EK: That makes sense on the ideological level, but also on the vaguely crass political level. One of the interesting things about the Obama campaign is that it's running something of a down-ticket presidential race. They've, almost in an ostentatious way, been talking about spending money in Texas, not even for this election, but in order to influence a 2010 redistricting, they've been talking about a 50-state strategy.
AD: Absolutely, that's been all over the country, the 50-state strategy…
EK: That seems very different to me.
AD: It's not about competing in every state this year. The Obama campaign knows full well they're not going to win Texas and South Carolina. [Laughs.] But what they do realize is that they can change the voter profile in numerous states around this country, including my state of Alabama, and if you change the voter profile by bringing an exodus of unregistered, unengaged voters into the process, you have created an environment for Democrats to win in all kinds of places in the country where it's been inconceivable for Democrats to win. That may be the biggest legacy that the Obama campaign leaves in the Democratic party. Because we've lost ground, under Carter and Clinton, as a party. The Democratic party lost President Carter. The Democratic party lost the Congress under Clinton. So Obama's trying to reverse that, Obama's trying to strengthen the party, to make it more cohesive, and to give it a chance to win elections in previously inhospitable environments.

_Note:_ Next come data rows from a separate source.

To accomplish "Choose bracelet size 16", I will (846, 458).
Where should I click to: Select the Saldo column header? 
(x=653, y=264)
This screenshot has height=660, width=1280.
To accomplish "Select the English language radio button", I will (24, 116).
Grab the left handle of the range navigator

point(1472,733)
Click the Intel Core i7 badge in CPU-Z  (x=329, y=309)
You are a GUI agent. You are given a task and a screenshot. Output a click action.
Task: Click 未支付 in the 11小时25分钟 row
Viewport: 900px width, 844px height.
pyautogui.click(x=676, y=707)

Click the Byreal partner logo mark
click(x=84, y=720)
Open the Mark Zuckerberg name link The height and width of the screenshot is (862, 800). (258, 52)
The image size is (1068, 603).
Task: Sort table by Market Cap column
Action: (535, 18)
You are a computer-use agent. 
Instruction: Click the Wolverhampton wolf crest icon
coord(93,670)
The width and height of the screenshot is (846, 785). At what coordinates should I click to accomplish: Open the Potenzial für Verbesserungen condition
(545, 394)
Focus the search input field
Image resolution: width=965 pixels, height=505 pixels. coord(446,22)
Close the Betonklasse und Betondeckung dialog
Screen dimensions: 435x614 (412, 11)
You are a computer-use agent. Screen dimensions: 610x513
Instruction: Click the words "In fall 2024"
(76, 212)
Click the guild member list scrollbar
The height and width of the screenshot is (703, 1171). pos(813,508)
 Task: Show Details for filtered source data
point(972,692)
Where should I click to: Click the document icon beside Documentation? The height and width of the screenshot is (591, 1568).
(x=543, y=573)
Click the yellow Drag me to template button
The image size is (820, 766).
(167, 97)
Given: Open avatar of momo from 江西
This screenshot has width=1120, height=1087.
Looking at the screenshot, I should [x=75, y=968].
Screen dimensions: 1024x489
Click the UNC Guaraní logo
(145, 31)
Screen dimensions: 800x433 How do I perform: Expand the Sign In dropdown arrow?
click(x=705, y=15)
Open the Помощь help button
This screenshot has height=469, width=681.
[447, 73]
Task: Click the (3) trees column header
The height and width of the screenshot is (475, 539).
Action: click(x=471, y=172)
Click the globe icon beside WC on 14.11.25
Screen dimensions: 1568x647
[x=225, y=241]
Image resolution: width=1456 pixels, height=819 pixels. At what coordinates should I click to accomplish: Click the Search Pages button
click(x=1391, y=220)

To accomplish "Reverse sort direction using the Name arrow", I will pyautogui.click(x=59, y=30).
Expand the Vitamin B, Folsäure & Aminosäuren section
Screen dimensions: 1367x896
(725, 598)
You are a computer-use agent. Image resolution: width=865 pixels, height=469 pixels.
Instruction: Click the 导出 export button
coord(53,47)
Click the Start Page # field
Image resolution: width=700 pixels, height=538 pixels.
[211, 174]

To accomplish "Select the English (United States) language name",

EK: Do you think it's a specific party project for him or is it larger?
AD: No, I think he perceives it as something larger than him, I think he's correct in perceiving it that way. I think Barack Obama is making a very strategic assessment of the kind of political leader and kind of president he wants to be. I think that he recognizes that successful presidents build stronger party structures, successful presidents ignite grassroots movements, successful presidents create their own political identity that others can adopt or attach themselves to. That's a hallmark of FDR, it's a hallmark of Ronald Reagan, it's a hallmark of Abraham Lincoln -- hallmark of Andrew Jackson. Many of our presidents who've been successful from a standpoint of winning elections and building a majority for their party, that's been a hallmark. They build a particular presidential identity that other politicians for generations could attach themselves to, Jacksonian democrats, Lincoln republicans, Roosevelt democrats, Reagan republicans. Heck, Ronald Reagan is still the best brand in the Republican party.
This year you had literally a debate in the Ronald Reagan library and all the candidates were asked the question by an intelligent moderator "Compare yourself to Ronald Reagan and tell why you're more like him than the guy next to you." That says something, that says even now, a number of years after his presidency, that there is an identification with his presidency that is cultural, that is ideological, that is political, and an individual that creates that will have been a transformational figure. I think Obama recognizes that.